Maybe work on the water fall idea.


----------



## drazend (Sep 17, 2012)

Thanks, I appreciate the advice. These tanks were pretty much being disposed of originally, I found them and took them under my wing... I'm not against the water bridge idea, but it would be a last resort. If I end up not joining them into a larger tank I will likely leave them as separate environments.
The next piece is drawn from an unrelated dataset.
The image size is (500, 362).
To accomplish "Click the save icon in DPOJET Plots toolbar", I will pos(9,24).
I just like solving puzzles and tackling challenges, this it's definitely a challenge (and I'm quite handy). I would never do anything unless I knew for certain it wouldn't explode all over the place. And I would never bring it inside without thoroughly testing first. I would also have a backup plan if something DID go wrong, I can't have my fish in 5 gallon buckets while I try to figure out what to do with them 

But I like these comments too, they keep me thinking 


GeToChKn said:


> Combing 2 pieces for the sides or the front is not going to work at all. The seam will be the weak point and burst half way through filling it, if that. It may work in the linked build, but she only did it on the bottom, not the sides. Silicone 2 pieces of glass next to each other and watch how easy you can bend it.
> 
> Instead of being able to setup 2 55gals for your fish and inverts, you are going to have 10 pieces of glass and no tank. Be happy with the 2 55gals, work on a bridge system, save for a new tank, something but don't destroy 2 tanks in something that isn't going to work.




Sent from somewhere unknown to man...


----------



## mcfly84 (Nov 13, 2012)

I drew this crudely but the combination design could possibly do the best for what you're wanting to do. It would be the same as the bridge design only you'll be attaching them together with out the bridge(oviously).
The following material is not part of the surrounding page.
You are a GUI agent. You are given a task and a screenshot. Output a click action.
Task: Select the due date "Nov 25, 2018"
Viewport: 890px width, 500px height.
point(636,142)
One important thing to note is if you do combine them like that then you'll will want to redo the rim around both bottom and top to retain the rigidity. Also you'll want to seal where the two tanks meet in the middle by applying a small beade of silicon between both tanks and also applying a smoothed beade on the edges once the are joined. 


This is of course assuming they're square to begin with. If they aren't square I would go with the acrylic bridge design.


----------



## DogFish (Jul 16, 2011)

No Guts....No Glory!~

The best part about Izabella87's tank is she didn't listen to all the 
people that would Poo-Poo'ed her creativity.

I've thinking about your puzzle combinations. I think this might
be possible. Replace the 4 side pieces that are 12x24" with two 
of the long pc 24x48". Use the 4 - 12x24" in the middle of the bottom.
This will give you a 48x48x24" tank that will hold 239gl.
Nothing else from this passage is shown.